Data excerpts
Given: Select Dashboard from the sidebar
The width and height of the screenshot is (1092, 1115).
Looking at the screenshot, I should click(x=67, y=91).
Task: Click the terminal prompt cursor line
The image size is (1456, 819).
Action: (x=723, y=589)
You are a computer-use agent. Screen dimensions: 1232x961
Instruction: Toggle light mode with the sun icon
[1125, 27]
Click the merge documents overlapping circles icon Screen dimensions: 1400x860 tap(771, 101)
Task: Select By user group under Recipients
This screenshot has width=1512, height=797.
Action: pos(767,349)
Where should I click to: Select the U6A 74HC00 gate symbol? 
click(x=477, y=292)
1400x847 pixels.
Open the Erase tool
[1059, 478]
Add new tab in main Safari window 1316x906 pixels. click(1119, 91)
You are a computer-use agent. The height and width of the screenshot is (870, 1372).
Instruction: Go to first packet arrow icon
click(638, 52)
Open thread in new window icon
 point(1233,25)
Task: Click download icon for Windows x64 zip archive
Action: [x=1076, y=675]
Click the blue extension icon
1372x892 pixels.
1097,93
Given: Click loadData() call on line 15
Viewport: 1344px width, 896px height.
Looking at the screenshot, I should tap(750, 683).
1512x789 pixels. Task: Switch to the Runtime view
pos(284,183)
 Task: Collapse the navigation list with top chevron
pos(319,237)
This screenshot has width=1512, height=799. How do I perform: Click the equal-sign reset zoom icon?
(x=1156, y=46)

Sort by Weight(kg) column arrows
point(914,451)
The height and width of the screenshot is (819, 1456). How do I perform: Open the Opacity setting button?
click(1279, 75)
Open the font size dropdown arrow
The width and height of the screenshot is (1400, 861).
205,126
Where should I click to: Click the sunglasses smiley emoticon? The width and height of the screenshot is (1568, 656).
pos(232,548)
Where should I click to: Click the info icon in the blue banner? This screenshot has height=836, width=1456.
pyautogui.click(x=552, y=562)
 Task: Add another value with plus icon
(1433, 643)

What is required. Determine how many lines of the entries contain the string "computer", and reply with nothing but the number.

Expected answer. 2